Faits de petits riens, de moments anodins, de soupirs et de murmures, "Les après-midi..." débutent avec la quête insensée de la narratrice qui veut une Poire Williams en plein centre de Forbach. L'objet n'est pas introuvable, il incarne un flot de souvenirs, une part d'enfance pendant laquelle les après-midi semblaient toujours trop longs. On apprend à tuer le temps, à s'inventer des vies parallèles exaltantes, à rêver d'aventure et de grand amour, ça aide à écouler ces longues heures qui n'en finissent pas, notamment quand on est enfant et qu'il faut aller se coucher tôt alors qu'on n'a pas sommeil. Qui n'a pas connu ces soirées de veille pendant lesquelles on tourne et se retourne sous ses draps en espérant ardemment voir les aiguilles tourner à la vitesse grand V...

Fabienne Jacob a dû faire partie de cette catégorie de tueurs de temps, elle en a créé des récits tendres et attachants, l'histoire d'une vieille dame qui brise sa solitude grâce à un coup de fil, d'une amoureuse se rendant à son rendez-vous galant, d'une conversation dont les quelques bribes volées mettent du baume dans votre vie... Situations de la vie de tous les jours, ça sent bon, c'est frais, on sourit puis peu à peu, ces longues heures refont surface, le temps est revenu, la solitude et l'attente également, une certaine pesanteur s'empare du lecteur face à cette atmosphère progressivement devenue oppressante. Le temps est trop long quand on attend, Fabienne Jacob nous le fait merveilleusement sentir.

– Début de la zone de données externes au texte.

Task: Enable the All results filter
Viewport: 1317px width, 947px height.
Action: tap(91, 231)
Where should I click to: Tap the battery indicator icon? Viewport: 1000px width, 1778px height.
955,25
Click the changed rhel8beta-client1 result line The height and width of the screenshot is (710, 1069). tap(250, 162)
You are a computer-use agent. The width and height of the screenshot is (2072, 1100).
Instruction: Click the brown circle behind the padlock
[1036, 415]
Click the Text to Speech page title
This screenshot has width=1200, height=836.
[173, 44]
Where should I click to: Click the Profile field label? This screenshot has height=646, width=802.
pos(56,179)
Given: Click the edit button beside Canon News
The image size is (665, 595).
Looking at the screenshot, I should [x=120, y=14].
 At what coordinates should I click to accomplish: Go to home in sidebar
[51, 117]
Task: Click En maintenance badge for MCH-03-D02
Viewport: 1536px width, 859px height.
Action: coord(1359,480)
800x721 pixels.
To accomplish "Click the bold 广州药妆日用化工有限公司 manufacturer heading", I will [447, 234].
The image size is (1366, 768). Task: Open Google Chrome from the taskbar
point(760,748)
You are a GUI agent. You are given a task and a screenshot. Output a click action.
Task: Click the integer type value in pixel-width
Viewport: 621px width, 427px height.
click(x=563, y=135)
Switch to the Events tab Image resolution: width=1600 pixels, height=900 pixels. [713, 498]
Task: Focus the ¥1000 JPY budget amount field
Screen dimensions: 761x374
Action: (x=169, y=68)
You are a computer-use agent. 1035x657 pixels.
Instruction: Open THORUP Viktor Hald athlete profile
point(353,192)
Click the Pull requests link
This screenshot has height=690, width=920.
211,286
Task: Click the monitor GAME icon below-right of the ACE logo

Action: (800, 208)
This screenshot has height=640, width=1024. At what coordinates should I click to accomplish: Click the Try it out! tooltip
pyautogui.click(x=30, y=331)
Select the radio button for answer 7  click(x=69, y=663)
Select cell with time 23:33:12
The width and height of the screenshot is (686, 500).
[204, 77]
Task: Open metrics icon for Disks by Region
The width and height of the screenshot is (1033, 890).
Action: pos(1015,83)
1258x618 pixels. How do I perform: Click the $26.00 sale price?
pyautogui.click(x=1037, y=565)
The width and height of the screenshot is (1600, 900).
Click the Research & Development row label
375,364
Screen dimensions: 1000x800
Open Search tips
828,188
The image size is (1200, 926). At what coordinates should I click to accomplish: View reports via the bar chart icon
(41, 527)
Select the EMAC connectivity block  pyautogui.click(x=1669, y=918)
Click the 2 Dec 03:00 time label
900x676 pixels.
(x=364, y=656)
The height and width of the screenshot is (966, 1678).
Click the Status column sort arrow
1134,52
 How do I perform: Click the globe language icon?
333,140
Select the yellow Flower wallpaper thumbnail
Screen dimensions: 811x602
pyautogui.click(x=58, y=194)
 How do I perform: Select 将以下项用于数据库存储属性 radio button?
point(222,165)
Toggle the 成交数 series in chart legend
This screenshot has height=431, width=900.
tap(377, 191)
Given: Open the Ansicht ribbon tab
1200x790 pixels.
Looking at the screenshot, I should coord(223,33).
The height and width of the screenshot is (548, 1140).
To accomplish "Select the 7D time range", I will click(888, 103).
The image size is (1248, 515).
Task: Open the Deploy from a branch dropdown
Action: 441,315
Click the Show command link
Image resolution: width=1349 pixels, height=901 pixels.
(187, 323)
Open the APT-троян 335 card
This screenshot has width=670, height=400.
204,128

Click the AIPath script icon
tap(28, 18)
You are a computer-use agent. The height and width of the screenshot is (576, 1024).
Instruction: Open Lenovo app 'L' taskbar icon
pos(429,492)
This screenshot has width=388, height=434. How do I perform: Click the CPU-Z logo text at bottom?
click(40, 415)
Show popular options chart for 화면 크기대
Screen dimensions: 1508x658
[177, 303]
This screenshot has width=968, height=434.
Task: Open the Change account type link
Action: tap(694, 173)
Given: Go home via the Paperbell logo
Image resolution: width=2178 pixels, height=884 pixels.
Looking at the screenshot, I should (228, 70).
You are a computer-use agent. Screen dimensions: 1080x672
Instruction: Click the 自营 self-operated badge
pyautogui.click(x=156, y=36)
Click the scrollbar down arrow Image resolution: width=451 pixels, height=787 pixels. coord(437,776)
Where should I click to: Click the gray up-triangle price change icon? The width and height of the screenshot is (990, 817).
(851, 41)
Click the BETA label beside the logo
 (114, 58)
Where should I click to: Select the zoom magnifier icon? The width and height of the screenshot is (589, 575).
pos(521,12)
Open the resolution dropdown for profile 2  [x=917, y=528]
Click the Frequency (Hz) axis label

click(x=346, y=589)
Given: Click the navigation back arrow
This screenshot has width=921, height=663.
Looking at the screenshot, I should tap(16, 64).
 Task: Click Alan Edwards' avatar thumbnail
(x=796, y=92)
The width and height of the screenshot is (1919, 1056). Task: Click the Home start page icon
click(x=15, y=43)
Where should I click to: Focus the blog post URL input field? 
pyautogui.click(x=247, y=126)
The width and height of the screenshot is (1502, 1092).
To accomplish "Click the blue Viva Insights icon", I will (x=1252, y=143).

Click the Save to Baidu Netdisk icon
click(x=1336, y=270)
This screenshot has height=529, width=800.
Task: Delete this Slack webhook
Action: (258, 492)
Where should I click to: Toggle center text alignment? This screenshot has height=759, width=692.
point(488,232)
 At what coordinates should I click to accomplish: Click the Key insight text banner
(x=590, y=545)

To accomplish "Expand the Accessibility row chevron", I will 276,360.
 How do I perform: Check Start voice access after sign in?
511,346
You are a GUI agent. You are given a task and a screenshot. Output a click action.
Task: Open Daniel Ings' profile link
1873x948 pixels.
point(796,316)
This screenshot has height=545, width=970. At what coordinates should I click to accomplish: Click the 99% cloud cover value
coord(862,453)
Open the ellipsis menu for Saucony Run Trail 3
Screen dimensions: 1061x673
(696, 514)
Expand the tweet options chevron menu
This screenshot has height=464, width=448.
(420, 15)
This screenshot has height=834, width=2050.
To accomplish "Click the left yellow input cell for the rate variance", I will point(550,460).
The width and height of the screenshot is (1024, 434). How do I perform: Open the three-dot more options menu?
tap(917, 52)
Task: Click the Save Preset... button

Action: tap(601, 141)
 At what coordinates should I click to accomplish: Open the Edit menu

Une perle de tendresse dans un univers de ... 8 étoiles

"Les après-midi, ça devrait pas exister".. oh que si ! sinon on ne pourrait pas prendre le temps d'ouvrir ce petit recueil de nouvelles, inventées et écrites par Fabienne Jacob. L'auteur nous livre sa première tentative d'écriture et ça marche : Fabienne Jacob écrit très bien. Elle nous emmène dans une farandole de souvenirs et d'instants fugaces, de ces moments parsemés au hasard et qui poussent à l'envie... L'écriture est ronde, enfantine, poétique et goûteuse. Comme souvent l'été semble être un thème récurrent dans "Les après-midi...", la plume de l'auteur ressemble à cette poire juteuse et savoureuse, ou à ce coquelicot semblable à "du papier de soie, (...) une peau de chaton qui vient de naître entre nos mains". Elle écrit comme ça, Fabienne Jacob. Des petites phrases sans grandes pompes, des mots innocents et simples, des consonnances chantantes... bref une joyeuse prose bigarrée. Elle emprunte des chemins et des détours à travers onze nouvelles. D'un point A, elle passe par toutes les voyelles de l'alphabet avant d'atterrir chez Z. Mais le style est concis, le sujet maîtrisé donc on s'y retrouve forcément.
Je souligne également l'élégance des titres de ces onze nouvelles: Traces de sang dans ton lit; Ton nom d'église avec des glaïeuls rouges dedans; Résistance des matériaux; ça dépend des fleurs... Inutile de décrypter un quelconque message codé, contentez vous du plaisir des mots !
Chaudement recommandable, ce recueil de nouvelles impressionne par la pureté et l'innocence de son contenu.